The power of reproducing, or regenerating, a lost limb is particularly well developed in arthropod animals, and is sometimes accompanied by remarkable modification of the form of the regenerated limb. A case in point, which has attracted much attention, occurs in connection with the claws of certain Crustacea[193].
In many Crustacea we have an asymmetry of the great claws, one being larger than the other and also more or less different in form. For instance, in the common lobster, one claw, the larger of the two, is provided with a few great “crushing” teeth, while the smaller claw has more numerous teeth, small and serrated. Though Aristotle thought otherwise, it appears that the crushing-claw may be on the right or left side, indifferently; whether it be on one or the other is a problem of “chance.” It is otherwise in many other Crustacea, where the larger and more powerful claw is always left or right, as the case may be, according to the species: where, in other words, the “probability” of the large or the small claw being left or being right is tantamount to certainty[194].
The one claw is the larger because it has grown the faster; {150} it has a higher “coefficient of growth,” and accordingly, as age advances, the disproportion between the two claws becomes more and more evident. Moreover, we must assume that the characteristic form of the claw is a “function” of its magnitude; the knobbiness is a phenomenon coincident with growth, and we never, under any circumstances, find the smaller claw with big crushing teeth and the big claw with little serrated ones. There are many other somewhat similar cases where size and form are manifestly correlated, and we have already seen, to some extent, that the phenomenon of growth is accompanied by certain ratios of velocity that lead inevitably to changes of form. Meanwhile, then, we must simply assume that the essential difference between the two claws is one of magnitude, with which a certain differentiation of form is inseparably associated.
If we amputate a claw, or if, as often happens, the crab “casts it off,” it undergoes a process of regeneration,—it grows anew, and evidently does so with an accelerated velocity, which acceleration will cease when equilibrium of the parts is once more attained: the accelerated velocity being a case in point to illustrate that vis revulsionis of Haller, to which we have already referred.
With the help of this principle, Przibram accounts for certain curious phenomena which accompany the process of regeneration. As his experiments and those of Morgan shew, if the large or knobby claw (A) be removed, there are certain cases, e.g. the common lobster, where it is directly regenerated. In other cases, e.g. Alpheus[195], the other claw (B) assumes the size and form of that which was amputated, while the latter regenerates itself in the form of the other and weaker one; A and B have apparently changed places. In a third case, as in the crabs, the A-claw regenerates itself as a small or B-claw, but the B-claw remains for a time unaltered, though slowly and in the course of repeated moults it later on assumes the large and heavily toothed A-form.
Much has been written on this phenomenon, but in essence it is very simple. It depends upon the respective rates of growth, upon a ratio between the rate of regeneration and the rate of growth of the uninjured limb: complicated a little, however, by {151} the possibility of the uninjured limb growing all the faster for a time after the animal has been relieved of the other. From the time of amputation, say of A, A begins to grow from zero, with a high “regenerative” velocity; while B, starting from a definite magnitude, continues to increase, with its normal or perhaps somewhat accelerated velocity. The ratio between the two velocities of growth will determine whether, by a given time, A has equalled, outstripped, or still fallen short of the magnitude of B.

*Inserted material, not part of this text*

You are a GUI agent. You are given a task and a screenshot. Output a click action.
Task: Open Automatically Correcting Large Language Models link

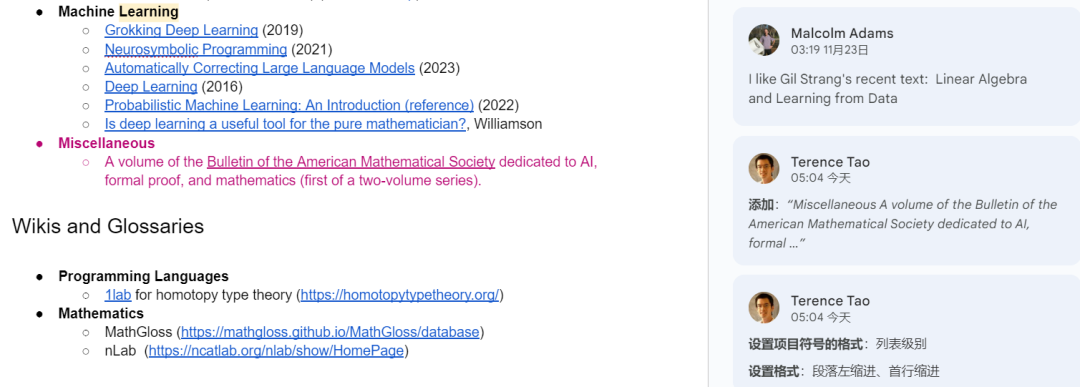coord(260,68)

That this is the gist of the whole problem is confirmed (if confirmation be necessary) by certain experiments of Wilson’s. It is known that by section of the nerve to a crab’s claw, its growth is retarded, and as the general growth of the animal proceeds the claw comes to appear stunted or dwarfed. Now in such a case as that of Alpheus, we have seen that the rate of regenerative growth in an amputated large claw fails to let it reach or overtake the magnitude of the growing little claw: which latter, in short, now appears as the big one. But if at the same time as we amputate the big claw we also sever the nerve to the lesser one, we so far slow down the latter’s growth that the other is able to make up to it, and in this case the two claws continue to grow at approximately equal rates, or in other words continue of coequal size.

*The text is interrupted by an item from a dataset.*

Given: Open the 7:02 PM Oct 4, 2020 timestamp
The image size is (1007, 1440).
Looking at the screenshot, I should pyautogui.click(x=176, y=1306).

The phenomenon of regeneration goes some way towards helping us to comprehend the phenomenon of “multiplication by fission,” as it is exemplified at least in its simpler cases in many worms and worm-like animals. For physical reasons which we shall have to study in another chapter, there is a natural tendency for any tube, if it have the properties of a fluid or semi-fluid substance, to break up into segments after it comes to a certain length; and nothing can prevent its doing so, except the presence of some controlling force, such for instance as may be due to the pressure of some external support, or some superficial thickening or other intrinsic rigidity of its own substance. If we add to this natural tendency towards fission of a cylindrical or tubular worm, the ordinary phenomenon of regeneration, we have all that is essentially implied in “reproduction by fission.” And in so far {152} as the process rests upon a physical principle, or natural tendency, we may account for its occurrence in a great variety of animals, zoologically dissimilar; and also for its presence here and absence there, in forms which, though materially different in a physical sense, are zoologically speaking very closely allied.